Something lights up inside me. “Wait, what about email?”
“You have her email?”
“No,” I admit, “but I have a best friend who goes to the same school and knows how they format their student emails.”
“First name last name at Illinois dot e-d-u!” She shrieks her answer like it’s the winning response on a game show, and her background shusher comes back full force. Kat doesn’t seem to mind. “Type it in! Type it in!”
I wedge my phone between my ear and my shoulder, opening my laptop. “So Ellie Meyers at…”
“Is that her full name? Ellie?”
My stomach nosedives. “Fuck. Probably not.”
“Yearbook,” Kat snaps. “Check our high school yearbook.”
“Do I still have a yearbook?”
“You have so much shit in that room, there’s no way you don’t have a yearbook.”
“But I might’ve packed it up already,” I point out. “Or thrown it out. I’m throwing out so much.”

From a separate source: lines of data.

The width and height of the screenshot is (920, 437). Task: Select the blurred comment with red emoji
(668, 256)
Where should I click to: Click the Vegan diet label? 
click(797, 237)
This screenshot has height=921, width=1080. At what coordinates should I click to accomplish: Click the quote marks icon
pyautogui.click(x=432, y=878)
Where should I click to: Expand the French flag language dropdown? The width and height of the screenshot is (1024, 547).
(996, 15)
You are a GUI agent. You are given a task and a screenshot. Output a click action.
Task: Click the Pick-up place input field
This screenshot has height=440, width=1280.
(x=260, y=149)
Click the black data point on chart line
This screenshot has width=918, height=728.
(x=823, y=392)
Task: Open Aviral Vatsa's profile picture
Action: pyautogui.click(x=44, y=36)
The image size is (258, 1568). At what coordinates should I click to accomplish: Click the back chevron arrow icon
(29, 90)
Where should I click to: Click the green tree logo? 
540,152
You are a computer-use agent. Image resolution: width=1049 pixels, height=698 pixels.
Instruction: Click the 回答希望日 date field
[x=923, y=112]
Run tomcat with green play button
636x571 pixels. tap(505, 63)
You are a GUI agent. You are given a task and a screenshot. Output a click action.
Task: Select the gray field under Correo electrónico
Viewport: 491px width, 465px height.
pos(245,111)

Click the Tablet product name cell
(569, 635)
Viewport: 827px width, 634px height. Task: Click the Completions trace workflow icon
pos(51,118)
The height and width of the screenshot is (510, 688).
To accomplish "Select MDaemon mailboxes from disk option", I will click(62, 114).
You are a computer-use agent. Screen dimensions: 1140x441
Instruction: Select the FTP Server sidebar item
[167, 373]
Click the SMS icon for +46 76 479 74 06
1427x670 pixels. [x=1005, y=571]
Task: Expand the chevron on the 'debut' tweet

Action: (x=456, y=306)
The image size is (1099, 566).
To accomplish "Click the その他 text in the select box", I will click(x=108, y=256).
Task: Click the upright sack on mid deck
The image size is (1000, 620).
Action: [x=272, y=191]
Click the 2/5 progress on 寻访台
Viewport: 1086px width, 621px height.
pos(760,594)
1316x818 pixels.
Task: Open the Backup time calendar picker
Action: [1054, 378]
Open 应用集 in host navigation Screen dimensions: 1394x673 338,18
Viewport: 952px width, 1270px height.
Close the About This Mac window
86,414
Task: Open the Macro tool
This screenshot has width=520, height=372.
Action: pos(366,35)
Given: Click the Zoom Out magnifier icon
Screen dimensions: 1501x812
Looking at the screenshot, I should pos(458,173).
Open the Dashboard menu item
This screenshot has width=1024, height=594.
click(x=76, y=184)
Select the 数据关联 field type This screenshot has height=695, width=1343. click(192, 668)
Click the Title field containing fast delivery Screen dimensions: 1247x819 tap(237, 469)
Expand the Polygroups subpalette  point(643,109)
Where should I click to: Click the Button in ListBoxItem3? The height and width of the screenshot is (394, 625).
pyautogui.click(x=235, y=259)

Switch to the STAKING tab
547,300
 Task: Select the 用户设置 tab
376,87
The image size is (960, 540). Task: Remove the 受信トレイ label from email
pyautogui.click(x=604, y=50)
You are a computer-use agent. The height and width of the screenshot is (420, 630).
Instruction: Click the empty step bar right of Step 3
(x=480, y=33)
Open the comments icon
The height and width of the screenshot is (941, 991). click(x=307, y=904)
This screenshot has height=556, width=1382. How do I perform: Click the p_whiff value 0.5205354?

“Just look,” Kat says. “It can’t hurt.”
I put my phone on speaker and set it on the edge of the bed, keeping within shouting distance while I search. I’ve already hauled a few bins of books off to Goodwill and tossed a significant amount of junk with a particular emphasis on anything that reeked of High School Murphy. A yearbook would, by definition, be the first to go, but I don’t remember seeing one. I open and close my nearly empty corner cabinet and do a quick scan of my bookshelf. Nothing.
“Try your desk,” Kat suggests.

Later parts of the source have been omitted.